* [WHAT TO WORK ON]
Rescale the material starting at the line containing "The width and" and ending at the line containing "This screenshot has width=610, height=458.". Write every line of it out again, requests included, but multiply each coordinate in the answers by 1.85 and round to a whole number, with halves going up.

* [PROVIDED RECORDS]
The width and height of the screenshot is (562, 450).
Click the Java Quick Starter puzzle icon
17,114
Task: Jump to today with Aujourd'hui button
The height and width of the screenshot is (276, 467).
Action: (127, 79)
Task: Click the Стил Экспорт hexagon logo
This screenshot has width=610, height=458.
==
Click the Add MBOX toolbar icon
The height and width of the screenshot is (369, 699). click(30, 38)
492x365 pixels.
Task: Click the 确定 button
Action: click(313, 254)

* [TASK RESPONSE]
The width and height of the screenshot is (562, 450).
Click the Java Quick Starter puzzle icon
31,211
Task: Jump to today with Aujourd'hui button
The height and width of the screenshot is (276, 467).
Action: (235, 146)
Task: Click the Стил Экспорт hexagon logo
This screenshot has width=610, height=458.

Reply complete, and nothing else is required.